Over the last week, several critical vulnerabilities have been reported in Microsoft products or those associated with its operating systems:
MS06-018 is a non-critical vulnerability in MSDTC (Microsoft Distributed Transaction Coordinator) detected in Windows XP/2000 and Server 2003 that could allow DoS (denial of service) attacks against vulnerable computers. If the attack is successful, the computer could block and cease to respond. The vulnerability can be exploited by sending a specially-crafted packet to the victim computer across a local network or the Internet. Use of a firewall can prevent these attacks.
MS06-019 is a critical vulnerability discovered by Microsoft in Exchange Server 2000/2003 that allows a user to take control of a computer with the same privileges as the logged in user. If the user has administrator rights, the vulnerability could allow an attacker to take complete control of the computer. The flaw is due to an error in the interaction between iCal (Internet Calendar) and vCal (Virtual Calendar) and Exchange. An attempt to exploit the vulnerability begins with a specially-packaged message sent to the Exchange server.
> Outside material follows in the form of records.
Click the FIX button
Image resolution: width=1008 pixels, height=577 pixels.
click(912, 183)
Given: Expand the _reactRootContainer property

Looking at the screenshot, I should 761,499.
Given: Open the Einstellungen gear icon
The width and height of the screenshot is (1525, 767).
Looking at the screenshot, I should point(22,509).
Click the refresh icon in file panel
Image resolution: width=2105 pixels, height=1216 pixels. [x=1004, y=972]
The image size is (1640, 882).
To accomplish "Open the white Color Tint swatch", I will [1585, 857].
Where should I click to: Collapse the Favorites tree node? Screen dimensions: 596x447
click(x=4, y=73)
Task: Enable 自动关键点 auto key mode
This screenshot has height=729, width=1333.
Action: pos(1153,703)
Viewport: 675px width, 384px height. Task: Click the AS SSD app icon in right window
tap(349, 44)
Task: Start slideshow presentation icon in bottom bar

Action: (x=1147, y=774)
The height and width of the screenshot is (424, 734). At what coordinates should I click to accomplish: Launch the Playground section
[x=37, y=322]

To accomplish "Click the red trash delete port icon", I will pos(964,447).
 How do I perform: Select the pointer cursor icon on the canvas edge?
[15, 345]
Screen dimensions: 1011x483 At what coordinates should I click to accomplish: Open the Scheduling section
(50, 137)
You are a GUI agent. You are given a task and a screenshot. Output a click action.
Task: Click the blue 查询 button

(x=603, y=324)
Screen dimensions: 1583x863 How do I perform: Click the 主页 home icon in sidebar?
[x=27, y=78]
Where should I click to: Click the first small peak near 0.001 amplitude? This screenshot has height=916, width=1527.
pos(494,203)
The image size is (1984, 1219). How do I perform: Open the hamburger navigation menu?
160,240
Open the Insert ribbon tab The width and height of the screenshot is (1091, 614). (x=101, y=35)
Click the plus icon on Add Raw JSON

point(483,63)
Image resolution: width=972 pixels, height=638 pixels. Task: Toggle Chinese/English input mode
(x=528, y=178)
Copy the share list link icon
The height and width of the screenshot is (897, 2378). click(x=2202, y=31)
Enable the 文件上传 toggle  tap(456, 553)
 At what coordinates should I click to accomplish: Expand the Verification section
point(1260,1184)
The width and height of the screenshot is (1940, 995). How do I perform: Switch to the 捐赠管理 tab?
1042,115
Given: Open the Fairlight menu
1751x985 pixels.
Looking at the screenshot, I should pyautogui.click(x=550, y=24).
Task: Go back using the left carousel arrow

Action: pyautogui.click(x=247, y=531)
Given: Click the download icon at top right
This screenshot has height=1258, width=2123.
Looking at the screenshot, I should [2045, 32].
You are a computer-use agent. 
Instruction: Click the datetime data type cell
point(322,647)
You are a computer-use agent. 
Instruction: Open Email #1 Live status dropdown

MS06-020 is a set of critical vulnerabilities discovered in versions of Macromedia Flash Player included in Microsoft Windows XP/Me/98, which could allow code to be run remotely on vulnerable systems. The possibility of an attack is due to the existence of an unchecked buffer during the execution of flash files. A successful attack could allow access to the computer with the same rights as the current session. If the account has administrator rights, an attacker could take complete control of a system. The vulnerability is exploited through a specially-crafted file with an SWF extension, which could be sent by mail or downloaded from a website.